Among the records that follow, find each line holding the word "computer" and copy it.

_Record set:_

◆ ◆ ◆ ◆ ◆

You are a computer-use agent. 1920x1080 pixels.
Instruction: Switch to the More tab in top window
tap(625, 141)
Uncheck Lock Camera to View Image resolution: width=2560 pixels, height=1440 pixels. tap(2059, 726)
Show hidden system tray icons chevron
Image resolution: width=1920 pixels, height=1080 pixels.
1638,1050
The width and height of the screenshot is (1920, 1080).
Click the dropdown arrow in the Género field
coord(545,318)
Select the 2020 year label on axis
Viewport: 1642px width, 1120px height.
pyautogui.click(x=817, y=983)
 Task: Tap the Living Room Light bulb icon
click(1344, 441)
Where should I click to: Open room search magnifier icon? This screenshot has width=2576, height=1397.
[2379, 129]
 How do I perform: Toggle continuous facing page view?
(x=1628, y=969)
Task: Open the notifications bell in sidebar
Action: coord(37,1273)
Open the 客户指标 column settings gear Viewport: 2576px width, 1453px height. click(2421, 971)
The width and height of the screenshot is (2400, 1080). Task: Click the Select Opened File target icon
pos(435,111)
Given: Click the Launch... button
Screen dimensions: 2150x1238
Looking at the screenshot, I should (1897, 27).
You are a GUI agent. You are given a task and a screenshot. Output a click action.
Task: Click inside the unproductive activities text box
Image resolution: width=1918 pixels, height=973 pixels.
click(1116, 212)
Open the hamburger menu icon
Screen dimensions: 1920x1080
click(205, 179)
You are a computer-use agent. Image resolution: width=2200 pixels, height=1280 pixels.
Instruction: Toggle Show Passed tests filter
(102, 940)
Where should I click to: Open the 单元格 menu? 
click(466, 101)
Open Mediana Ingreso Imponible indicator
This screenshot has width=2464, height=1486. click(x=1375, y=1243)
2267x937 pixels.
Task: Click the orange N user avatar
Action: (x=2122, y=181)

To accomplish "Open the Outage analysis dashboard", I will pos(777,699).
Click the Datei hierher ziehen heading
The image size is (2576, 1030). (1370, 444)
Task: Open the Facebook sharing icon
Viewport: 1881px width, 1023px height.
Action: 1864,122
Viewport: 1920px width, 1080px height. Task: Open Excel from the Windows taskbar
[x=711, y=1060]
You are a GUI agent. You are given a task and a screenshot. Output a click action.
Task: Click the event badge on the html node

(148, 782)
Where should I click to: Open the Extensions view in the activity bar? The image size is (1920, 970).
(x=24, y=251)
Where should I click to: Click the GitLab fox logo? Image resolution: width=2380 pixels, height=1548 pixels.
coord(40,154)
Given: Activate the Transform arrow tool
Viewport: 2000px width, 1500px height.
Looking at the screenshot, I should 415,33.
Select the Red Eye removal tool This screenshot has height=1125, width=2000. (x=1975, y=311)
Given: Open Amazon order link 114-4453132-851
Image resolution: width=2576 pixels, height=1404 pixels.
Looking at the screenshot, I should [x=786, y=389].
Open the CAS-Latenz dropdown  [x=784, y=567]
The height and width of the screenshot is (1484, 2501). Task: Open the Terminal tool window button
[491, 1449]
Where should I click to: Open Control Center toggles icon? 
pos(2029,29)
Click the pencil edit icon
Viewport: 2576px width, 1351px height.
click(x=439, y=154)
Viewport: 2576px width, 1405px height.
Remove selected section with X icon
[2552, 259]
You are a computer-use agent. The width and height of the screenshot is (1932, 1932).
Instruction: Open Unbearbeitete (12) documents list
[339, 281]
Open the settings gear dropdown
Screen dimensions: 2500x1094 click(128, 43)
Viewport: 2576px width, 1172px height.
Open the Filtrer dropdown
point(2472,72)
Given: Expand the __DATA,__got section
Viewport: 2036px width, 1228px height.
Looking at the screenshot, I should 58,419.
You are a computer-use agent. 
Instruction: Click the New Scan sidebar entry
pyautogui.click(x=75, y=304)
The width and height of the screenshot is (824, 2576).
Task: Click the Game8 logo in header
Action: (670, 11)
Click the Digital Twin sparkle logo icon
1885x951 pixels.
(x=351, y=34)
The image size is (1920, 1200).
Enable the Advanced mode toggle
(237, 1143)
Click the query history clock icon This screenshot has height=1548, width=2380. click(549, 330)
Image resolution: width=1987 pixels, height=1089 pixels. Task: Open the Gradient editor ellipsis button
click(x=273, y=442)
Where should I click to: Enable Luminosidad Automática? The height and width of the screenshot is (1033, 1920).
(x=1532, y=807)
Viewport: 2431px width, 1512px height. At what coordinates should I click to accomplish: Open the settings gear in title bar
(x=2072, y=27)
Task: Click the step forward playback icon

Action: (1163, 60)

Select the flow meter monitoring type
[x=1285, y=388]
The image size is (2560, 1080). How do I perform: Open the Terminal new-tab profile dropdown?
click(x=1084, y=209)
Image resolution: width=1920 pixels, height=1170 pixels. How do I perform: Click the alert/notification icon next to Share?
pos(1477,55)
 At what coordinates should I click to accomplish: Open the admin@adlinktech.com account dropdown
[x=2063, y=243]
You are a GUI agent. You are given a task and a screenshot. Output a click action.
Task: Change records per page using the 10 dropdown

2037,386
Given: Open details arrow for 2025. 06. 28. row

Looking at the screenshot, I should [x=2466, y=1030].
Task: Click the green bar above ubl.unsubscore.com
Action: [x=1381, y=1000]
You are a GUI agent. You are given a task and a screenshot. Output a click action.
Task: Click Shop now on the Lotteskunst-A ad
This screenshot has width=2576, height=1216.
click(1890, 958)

◆ ◆ ◆ ◆ ◆

_Written solution:_
You are a computer-use agent. 1920x1080 pixels.
You are a computer-use agent. Image resolution: width=2200 pixels, height=1280 pixels.
You are a computer-use agent. The width and height of the screenshot is (1932, 1932).
You are a computer-use agent. 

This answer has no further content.